Optimization of an Implicit LES Method for Underresolved Simulations of Incompressible Flows

In engineering applications resolution is often low. In these underresolved regions, the truncation error of the underlying numerical schemes strongly affects the solution. If the truncation error functions as a physically consistent subgrid-scale (SGS) model, i.e. it models the evolution of otherwise resolved scales, resolution may remain low. Thereby, computational efficiency is improved. The sixth-order adaptive central-upwind weighted essentially non-oscillatory scheme with implicit scale-separation, denoted as WENO-CU6M1, potentially allows for physically consistent implicit SGS modelling, when shaped accordingly. In this work, finding an optimal formulation of WENO-CU6-M1 is considered within a deterministic design optimization framework. Possible surrogate modelling and sampling strategies are considered.
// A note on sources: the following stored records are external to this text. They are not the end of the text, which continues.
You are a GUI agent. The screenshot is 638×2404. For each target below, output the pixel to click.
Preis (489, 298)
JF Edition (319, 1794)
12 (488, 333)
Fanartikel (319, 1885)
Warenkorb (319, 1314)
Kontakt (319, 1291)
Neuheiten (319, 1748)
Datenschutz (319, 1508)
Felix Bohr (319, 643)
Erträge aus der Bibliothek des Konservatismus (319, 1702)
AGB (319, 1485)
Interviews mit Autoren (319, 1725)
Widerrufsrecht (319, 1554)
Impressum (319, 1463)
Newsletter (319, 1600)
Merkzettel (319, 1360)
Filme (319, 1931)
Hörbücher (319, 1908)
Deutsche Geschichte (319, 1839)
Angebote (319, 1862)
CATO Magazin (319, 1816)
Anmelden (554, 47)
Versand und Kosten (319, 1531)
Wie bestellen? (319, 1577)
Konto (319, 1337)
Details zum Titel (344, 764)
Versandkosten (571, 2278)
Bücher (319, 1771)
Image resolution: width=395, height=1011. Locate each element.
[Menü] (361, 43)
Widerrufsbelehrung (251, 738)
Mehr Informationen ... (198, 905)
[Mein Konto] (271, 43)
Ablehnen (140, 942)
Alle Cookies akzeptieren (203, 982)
Design optimization is based on evaluating the potential of a WENO-CU6-M1 scheme formulation to reproduce Kolmogorov scaling for a Taylor-Green vortex in its quasi-isotropic state. As in the absence of physical viscosity, kinetic-energy dissipates exclusively due to SGS, the Reynolds number is infinite and the evolution of the flow is determined by proper SGS modelling. To complete the work, we quantify the effective numerical dissipation rate of the WENOCU6-M1 model optimized for artificially compressible fluid flows and compare it to the original one.